_PASSAGE TO READ_
[Start of Attachment]

I need to receive a JSON file parsed by the Java application into a map and send it back to all clients, including the one that uploaded the file.
Meanwhile, I need to keep track who made the request and which part of the message was sent, in case of any problems the client should be restarted from this point, not from the beginning. Unless the client leaves the application, then it should restart.
My three pieces of code will be below:
The app.erl
-module(erlServer_app).
-behaviour(application).
%% Application callbacks
-export([start/2, stop/1]).
%%%===================================================================
%%% Application callbacks
%%%===================================================================
start(_StartType, _StartArgs) ->
erlServer_sup:start_link().
stop(_State) ->
ok.
The supervisor.erl:
-module(erlServer_sup).
-behaviour(supervisor).
%% API
-export([start_link/0]).
%% Supervisor callbacks
-export([init/1, start_socket/0, terminate_socket/0, empty_listeners/0]).
-define(SERVER, ?MODULE).
%%--------------------------------------------------------------------
%% #doc
%% Starts the supervisor
%%
%% #end
%%--------------------------------------------------------------------
start_link() ->
supervisor:start_link({local, ?SERVER}, ?MODULE, []).
%%%===================================================================
%%% Supervisor callbacks
%%%===================================================================
init([]) -> % restart strategy 'one_for_one': if one goes down only that one is restarted
io:format("starting...~n"),
spawn_link(fun() -> empty_listeners() end),
{ok,
{{one_for_one, 5, 30}, % The flag - 5 restart within 30 seconds
[{erlServer_server, {erlServer_server, init, []}, permanent, 1000, worker, [erlServer_server]}]}}.
%%%===================================================================
%%% Internal functions
%%%===================================================================
start_socket() ->
supervisor:start_child(?MODULE, []).
terminate_socket() ->
supervisor:delete_child(?MODULE, []).
empty_listeners() ->
[start_socket() || _ <- lists:seq(1,20)],
ok.
The server.erl:(I have a lot of debugging io:format.)
-module(erlServer_server).
%% API
-export([init/0, start_server/0]).
%% Defining the port used.
-define(PORT, 8080).
%%%===================================================================
%%% API
%%%===================================================================
init() ->
start_server().
%%%===================================================================
%%% Server callbacks
%%%===================================================================
start_server() ->
io:format("Server started.~n"),
Pid = spawn_link(fun() ->
{ok, ServerSocket} = gen_tcp:listen(?PORT, [binary, {packet, 0},
{reuseaddr, true}, {active, true}]),
io:format("Baba~p", [ServerSocket]),
server_loop(ServerSocket) end),
{ok, Pid}.
server_loop(ServerSocket) ->
io:format("Oba~p", [ServerSocket]),
{ok, Socket} = gen_tcp:accept(ServerSocket),
Pid1 = spawn(fun() -> client() end),
inet:setopts(Socket, [{packet, 0}, binary,
{nodelay, true}, {active, true}]),
gen_tcp:controlling_process(Socket, Pid1),
server_loop(ServerSocket).

[End of Attachment]

_PROVIDED DATA_
[Start of Attachment]

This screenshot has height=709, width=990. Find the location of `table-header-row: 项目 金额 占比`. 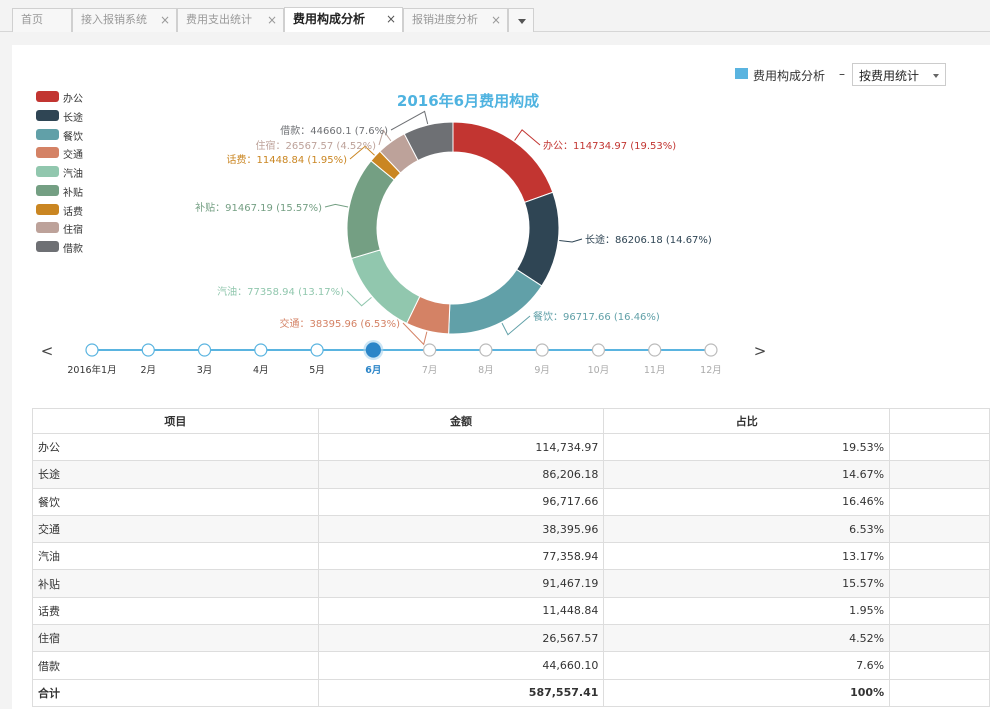

table-header-row: 项目 金额 占比 is located at coordinates (511, 421).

[End of Attachment]

_PROBLEMS AND TASKS_
A. Retype the stretch of the Erlang TCP server question from "-define(PORT, 8080)." through "start_server().".
B. Extend the Erlang TCP server question past the point where it stops.

_ANSWERS PER TASK_
A.
-define(PORT, 8080).
%%%===================================================================
%%% API
%%%===================================================================
init() ->
start_server().

B.
%%%===================================================================
%%% Internal functions
%%%===================================================================
client() ->
io:format("Starting client. Enter \'quit\' to exit.~n"),
Client = self(),
{ok, Sock} = gen_tcp:connect("localhost", ?PORT, [{active, false}, {packet, 2}]),
display_prompt(Client),
client_loop(Client, Sock).
%%%===================================================================
%%% Client callbacks
%%%===================================================================
send(Sock, Packet) ->
{ok, Sock, Packet} = gen_tcp:send(Sock, Packet),
io:format("Sent ~n").
recv(Packet) ->
{recv, ok, Packet} = gen_tcp:recv(Packet),
io:format("Received ~n").
display_prompt(Client) ->
spawn(fun () ->
Packet = io:get_line("> "),
Client ! {entered, Packet}
end),
Client ! {requested},
ok.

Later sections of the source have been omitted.